Vivre et laisser vivre  

Ils enchaînent les critiques, font rager bien des personnes et le caractère cancéreux de leur démarche est souvent mis à l’avant-scène. Pourtant, tant que les propos demeurent raisonnables et à l’intérieur du cadre légal, Hervé Saint-Louis ne croit pas qu’une extermination définitive des « trolls » est nécessaire.  

« C’est toujours bon d’être confronté avec des gens qui ne sont pas d’accord avec ce qu’on dit. Je ne vois pas pourquoi on devrait les enrayer. La liberté d’expression, à la base, c’est d’être capable de dire des choses sur lesquelles on ne sera pas toujours d’accord. » 

La tolérance reste et restera la clé afin de mieux comprendre le phénomène, selon l’expert : « On doit apprendre à vivre avec les différences, c’est plus important que d’être tous d’accord ensemble. » 

Enfin, Hervé Saint-Louis est clair : il n’y pas de solutions miracles. Seule une plus grande ouverture d’esprit peut contribuer à rendre les espaces d’échanges plus sains sur internet. 

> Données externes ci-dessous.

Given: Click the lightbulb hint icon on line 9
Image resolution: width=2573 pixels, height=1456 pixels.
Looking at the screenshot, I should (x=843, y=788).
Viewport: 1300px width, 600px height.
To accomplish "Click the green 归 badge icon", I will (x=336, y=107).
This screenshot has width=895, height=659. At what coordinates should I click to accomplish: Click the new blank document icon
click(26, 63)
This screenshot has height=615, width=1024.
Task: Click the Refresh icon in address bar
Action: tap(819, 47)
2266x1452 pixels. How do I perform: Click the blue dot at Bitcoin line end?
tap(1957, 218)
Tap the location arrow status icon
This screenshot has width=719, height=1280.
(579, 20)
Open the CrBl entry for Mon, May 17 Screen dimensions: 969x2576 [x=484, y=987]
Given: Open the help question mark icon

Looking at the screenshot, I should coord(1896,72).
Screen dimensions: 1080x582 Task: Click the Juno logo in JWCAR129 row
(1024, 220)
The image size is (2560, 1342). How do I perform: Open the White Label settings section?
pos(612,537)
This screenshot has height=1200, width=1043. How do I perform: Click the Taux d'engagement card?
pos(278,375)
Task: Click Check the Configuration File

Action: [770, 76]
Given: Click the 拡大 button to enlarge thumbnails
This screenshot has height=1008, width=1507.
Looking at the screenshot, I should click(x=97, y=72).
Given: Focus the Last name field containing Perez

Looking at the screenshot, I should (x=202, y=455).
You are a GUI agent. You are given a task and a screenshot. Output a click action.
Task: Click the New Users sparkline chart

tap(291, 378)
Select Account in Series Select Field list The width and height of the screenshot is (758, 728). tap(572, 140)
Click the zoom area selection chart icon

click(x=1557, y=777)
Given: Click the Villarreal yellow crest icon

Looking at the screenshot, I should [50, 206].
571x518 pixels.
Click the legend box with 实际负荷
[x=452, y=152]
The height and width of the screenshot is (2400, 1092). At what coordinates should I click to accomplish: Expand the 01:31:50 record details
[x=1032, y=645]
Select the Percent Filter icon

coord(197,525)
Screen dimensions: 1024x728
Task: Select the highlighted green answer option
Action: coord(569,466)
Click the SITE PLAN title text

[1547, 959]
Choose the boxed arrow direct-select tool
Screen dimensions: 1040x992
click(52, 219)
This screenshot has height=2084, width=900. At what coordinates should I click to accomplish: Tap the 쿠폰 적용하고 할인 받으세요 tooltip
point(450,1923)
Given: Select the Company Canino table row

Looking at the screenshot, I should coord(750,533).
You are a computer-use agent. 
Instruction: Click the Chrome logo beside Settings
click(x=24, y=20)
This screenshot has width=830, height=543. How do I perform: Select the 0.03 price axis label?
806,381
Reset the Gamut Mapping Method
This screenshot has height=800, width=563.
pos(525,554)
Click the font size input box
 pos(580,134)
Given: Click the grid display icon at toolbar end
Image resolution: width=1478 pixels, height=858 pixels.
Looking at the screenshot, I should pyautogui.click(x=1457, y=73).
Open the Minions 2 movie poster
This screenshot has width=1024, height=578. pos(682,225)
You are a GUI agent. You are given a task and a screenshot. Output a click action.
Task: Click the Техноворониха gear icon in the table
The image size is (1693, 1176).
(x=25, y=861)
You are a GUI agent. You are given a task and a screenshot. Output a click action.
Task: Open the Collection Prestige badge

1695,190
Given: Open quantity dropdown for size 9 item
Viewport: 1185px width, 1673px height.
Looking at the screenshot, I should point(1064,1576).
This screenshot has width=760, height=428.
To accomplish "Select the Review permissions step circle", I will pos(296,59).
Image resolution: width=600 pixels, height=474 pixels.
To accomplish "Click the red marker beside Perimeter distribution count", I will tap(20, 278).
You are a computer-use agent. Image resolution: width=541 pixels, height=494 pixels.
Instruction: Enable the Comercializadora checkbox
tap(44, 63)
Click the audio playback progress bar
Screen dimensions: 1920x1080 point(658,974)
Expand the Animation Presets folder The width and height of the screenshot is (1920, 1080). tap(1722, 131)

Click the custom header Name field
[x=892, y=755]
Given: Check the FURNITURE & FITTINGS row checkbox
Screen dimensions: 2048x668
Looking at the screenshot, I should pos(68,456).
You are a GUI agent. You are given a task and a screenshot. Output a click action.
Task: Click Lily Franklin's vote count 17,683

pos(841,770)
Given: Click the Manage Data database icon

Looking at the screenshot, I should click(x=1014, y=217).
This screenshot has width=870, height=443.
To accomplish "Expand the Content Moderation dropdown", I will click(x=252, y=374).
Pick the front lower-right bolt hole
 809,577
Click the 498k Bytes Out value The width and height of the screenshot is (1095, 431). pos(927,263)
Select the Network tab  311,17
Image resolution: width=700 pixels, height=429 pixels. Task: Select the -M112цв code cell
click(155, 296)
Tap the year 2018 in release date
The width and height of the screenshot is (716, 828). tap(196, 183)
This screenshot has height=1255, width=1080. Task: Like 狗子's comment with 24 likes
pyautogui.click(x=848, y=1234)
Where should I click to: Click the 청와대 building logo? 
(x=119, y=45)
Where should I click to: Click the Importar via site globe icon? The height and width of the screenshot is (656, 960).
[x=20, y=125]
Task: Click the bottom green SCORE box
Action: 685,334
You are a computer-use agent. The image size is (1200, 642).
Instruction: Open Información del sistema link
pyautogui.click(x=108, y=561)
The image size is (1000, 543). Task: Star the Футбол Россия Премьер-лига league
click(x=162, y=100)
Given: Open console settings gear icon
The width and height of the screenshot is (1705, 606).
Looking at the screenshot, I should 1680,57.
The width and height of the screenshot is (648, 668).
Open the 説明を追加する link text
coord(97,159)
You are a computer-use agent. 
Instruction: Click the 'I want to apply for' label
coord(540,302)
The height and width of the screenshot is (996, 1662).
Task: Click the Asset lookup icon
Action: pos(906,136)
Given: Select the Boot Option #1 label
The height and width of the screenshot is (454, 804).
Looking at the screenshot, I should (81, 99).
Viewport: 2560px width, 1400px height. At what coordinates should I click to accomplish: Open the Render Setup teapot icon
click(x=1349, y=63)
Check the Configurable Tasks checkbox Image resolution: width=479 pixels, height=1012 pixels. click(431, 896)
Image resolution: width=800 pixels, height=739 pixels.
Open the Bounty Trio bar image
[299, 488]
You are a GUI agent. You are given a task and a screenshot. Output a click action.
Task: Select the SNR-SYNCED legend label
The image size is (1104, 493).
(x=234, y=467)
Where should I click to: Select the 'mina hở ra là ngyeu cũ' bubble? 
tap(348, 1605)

« Une solution serait que les gens essaient déparpiller les individus qu’ils suivent sur les réseaux sociaux et qu’il y ait des idées différentes des leurs. Encore une fois, on ne peut pas forcer les gens. Ce sont eux qui doivent se dire qu’ils devraient suivre différentes personnes pour avoir des idées différentes et développer un peu plus de tolérance », conclut-il.